# [Data extract]
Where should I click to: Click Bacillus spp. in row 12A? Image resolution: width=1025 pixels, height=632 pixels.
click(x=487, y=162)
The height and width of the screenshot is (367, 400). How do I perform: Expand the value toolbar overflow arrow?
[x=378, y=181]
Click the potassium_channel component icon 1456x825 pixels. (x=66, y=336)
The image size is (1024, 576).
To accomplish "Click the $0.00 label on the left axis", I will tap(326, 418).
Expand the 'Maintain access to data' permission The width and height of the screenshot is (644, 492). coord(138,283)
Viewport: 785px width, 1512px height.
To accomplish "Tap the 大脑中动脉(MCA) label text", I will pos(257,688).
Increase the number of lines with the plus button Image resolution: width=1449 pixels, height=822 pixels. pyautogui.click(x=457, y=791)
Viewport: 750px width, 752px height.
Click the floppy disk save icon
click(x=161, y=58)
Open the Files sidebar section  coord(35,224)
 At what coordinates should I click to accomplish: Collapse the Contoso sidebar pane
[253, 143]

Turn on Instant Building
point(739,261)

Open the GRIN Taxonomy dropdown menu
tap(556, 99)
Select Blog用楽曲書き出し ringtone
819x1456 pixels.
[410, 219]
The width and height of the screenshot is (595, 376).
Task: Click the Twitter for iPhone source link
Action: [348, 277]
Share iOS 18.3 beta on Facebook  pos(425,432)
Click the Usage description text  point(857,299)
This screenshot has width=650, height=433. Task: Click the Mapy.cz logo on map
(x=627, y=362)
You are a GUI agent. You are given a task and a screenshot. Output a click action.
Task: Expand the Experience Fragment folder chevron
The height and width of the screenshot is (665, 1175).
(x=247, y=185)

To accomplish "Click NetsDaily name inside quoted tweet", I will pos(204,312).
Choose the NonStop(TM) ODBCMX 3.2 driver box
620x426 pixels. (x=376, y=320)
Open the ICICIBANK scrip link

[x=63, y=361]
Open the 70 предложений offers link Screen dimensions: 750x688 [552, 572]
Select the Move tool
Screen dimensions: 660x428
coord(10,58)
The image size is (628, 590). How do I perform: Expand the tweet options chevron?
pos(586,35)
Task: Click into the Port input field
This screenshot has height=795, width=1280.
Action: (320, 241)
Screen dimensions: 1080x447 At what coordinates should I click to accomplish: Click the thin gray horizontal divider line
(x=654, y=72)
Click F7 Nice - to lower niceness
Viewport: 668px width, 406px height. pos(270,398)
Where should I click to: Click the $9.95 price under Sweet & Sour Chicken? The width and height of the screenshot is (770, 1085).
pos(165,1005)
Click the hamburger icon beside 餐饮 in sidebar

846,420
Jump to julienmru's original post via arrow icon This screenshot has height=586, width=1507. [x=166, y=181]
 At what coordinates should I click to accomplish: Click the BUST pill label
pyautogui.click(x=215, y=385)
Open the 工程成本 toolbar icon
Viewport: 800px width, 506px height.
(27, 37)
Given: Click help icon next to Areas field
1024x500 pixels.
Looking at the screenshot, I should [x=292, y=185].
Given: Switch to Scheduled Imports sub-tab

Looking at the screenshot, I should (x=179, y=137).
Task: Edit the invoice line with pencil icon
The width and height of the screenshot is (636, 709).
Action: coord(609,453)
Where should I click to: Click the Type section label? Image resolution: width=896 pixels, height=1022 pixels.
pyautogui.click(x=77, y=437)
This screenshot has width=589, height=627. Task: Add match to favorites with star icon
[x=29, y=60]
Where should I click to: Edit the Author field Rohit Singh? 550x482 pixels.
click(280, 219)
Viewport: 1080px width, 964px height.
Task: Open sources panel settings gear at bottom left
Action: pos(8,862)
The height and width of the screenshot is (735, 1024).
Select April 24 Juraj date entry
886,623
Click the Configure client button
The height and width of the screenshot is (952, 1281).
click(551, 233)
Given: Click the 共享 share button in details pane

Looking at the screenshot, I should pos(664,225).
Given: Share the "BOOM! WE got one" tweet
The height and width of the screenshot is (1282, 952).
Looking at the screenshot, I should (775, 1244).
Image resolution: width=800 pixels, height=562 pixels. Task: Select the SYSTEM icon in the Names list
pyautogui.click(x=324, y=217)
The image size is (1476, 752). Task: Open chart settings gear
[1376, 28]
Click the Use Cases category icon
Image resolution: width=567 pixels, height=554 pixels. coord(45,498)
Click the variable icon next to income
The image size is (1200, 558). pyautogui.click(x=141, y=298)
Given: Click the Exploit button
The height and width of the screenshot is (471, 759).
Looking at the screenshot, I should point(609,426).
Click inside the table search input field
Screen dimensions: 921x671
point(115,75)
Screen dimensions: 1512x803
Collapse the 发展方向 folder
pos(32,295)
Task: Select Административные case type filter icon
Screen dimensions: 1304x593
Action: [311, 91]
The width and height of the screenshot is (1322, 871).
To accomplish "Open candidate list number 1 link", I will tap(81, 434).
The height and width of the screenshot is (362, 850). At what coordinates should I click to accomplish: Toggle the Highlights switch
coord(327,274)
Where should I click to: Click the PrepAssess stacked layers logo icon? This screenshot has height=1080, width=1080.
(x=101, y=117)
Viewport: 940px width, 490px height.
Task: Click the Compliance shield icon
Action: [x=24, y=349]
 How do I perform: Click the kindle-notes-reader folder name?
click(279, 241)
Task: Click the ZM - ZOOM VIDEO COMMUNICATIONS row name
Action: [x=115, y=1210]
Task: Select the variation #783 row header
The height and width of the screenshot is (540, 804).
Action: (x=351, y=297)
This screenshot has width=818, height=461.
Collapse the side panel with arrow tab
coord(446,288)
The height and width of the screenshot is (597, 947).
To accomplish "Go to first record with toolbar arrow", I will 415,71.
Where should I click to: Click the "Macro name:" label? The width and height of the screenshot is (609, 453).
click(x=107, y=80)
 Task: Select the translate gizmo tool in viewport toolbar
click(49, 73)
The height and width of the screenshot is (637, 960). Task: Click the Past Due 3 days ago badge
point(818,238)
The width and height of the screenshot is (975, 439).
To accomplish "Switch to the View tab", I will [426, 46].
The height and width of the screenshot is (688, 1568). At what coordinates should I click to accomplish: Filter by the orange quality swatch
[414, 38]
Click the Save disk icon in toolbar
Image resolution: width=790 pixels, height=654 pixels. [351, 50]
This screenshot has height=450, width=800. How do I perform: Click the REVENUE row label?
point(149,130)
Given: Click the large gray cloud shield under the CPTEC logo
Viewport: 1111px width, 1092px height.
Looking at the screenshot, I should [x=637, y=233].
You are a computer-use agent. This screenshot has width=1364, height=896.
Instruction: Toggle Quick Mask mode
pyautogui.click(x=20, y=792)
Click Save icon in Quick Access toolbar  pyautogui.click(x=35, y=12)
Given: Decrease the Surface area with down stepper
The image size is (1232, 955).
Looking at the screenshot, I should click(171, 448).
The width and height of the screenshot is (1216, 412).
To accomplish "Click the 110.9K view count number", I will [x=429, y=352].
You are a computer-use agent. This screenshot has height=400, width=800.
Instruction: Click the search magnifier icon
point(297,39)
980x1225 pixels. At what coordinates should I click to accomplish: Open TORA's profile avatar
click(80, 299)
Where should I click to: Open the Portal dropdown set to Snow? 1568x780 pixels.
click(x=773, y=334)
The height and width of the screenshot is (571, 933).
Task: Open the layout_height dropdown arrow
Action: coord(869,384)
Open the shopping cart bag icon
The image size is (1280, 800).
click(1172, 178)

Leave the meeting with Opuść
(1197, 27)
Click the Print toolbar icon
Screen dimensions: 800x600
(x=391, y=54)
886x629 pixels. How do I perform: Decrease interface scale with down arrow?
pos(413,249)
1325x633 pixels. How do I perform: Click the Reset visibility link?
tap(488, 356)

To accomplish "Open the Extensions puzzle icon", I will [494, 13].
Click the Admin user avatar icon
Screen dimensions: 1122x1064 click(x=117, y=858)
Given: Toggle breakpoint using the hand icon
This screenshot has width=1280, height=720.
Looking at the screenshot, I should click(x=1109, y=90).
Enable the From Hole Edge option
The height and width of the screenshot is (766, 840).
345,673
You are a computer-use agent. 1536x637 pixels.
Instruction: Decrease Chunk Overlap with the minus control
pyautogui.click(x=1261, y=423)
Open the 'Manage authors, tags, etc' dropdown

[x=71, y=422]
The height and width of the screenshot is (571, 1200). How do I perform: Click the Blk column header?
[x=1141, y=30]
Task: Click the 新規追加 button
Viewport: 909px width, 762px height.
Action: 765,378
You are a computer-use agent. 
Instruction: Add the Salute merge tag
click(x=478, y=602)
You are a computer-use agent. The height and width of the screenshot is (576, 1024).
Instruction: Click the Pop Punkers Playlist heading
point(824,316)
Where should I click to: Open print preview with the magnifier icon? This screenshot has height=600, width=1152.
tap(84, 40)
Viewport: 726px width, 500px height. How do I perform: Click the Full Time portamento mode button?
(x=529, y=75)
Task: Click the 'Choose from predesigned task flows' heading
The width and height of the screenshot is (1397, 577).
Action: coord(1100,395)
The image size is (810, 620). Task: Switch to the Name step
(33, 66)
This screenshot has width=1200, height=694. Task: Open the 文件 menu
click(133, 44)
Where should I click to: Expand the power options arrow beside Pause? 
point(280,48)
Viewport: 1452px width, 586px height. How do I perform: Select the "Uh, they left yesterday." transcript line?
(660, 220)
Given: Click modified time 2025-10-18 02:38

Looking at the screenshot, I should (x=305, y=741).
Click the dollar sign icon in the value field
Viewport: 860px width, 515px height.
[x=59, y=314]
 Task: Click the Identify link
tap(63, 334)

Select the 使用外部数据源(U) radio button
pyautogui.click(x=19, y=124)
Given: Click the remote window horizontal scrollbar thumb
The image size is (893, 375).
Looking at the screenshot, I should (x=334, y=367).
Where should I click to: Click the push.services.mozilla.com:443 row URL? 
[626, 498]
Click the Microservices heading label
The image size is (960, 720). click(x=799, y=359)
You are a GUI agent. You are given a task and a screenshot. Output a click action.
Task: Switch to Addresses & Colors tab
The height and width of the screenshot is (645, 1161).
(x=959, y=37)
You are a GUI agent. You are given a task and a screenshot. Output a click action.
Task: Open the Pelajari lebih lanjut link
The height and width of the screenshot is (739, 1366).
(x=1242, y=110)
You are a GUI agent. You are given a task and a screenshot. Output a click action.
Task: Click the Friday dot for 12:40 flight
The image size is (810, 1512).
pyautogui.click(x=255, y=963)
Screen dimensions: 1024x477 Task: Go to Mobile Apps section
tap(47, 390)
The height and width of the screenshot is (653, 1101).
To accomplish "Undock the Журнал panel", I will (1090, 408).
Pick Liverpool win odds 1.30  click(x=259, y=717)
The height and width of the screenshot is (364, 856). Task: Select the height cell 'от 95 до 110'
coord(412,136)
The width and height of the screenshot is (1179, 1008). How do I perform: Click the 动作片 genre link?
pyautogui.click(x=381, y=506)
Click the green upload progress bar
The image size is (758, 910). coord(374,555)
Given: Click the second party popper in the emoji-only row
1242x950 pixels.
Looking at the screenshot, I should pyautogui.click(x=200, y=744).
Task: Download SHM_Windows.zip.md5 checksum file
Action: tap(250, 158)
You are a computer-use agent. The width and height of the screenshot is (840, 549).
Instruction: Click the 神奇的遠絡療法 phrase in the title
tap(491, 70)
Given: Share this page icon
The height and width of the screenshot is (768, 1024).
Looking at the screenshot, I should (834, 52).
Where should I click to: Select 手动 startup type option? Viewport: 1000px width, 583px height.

# [What this task involves]
The expected answer is an exact copy of the lines above, beginning at the line with "Task: Select Административные" and ending at the line with "has width=1364, height=896.", with both ends in.

# [Result]
Task: Select Административные case type filter icon
Screen dimensions: 1304x593
Action: [311, 91]
The width and height of the screenshot is (1322, 871).
To accomplish "Open candidate list number 1 link", I will tap(81, 434).
The height and width of the screenshot is (362, 850). At what coordinates should I click to accomplish: Toggle the Highlights switch
coord(327,274)
Where should I click to: Click the PrepAssess stacked layers logo icon? This screenshot has height=1080, width=1080.
(x=101, y=117)
Viewport: 940px width, 490px height.
Task: Click the Compliance shield icon
Action: [x=24, y=349]
 How do I perform: Click the kindle-notes-reader folder name?
click(279, 241)
Task: Click the ZM - ZOOM VIDEO COMMUNICATIONS row name
Action: [x=115, y=1210]
Task: Select the variation #783 row header
The height and width of the screenshot is (540, 804).
Action: (x=351, y=297)
This screenshot has width=818, height=461.
Collapse the side panel with arrow tab
coord(446,288)
The height and width of the screenshot is (597, 947).
To accomplish "Go to first record with toolbar arrow", I will 415,71.
Where should I click to: Click the "Macro name:" label? The width and height of the screenshot is (609, 453).
click(x=107, y=80)
 Task: Select the translate gizmo tool in viewport toolbar
click(49, 73)
The height and width of the screenshot is (637, 960). Task: Click the Past Due 3 days ago badge
point(818,238)
The width and height of the screenshot is (975, 439).
To accomplish "Switch to the View tab", I will [426, 46].
The height and width of the screenshot is (688, 1568). At what coordinates should I click to accomplish: Filter by the orange quality swatch
[414, 38]
Click the Save disk icon in toolbar
Image resolution: width=790 pixels, height=654 pixels. [351, 50]
This screenshot has height=450, width=800. How do I perform: Click the REVENUE row label?
point(149,130)
Given: Click the large gray cloud shield under the CPTEC logo
Viewport: 1111px width, 1092px height.
Looking at the screenshot, I should [x=637, y=233].
You are a computer-use agent. This screenshot has width=1364, height=896.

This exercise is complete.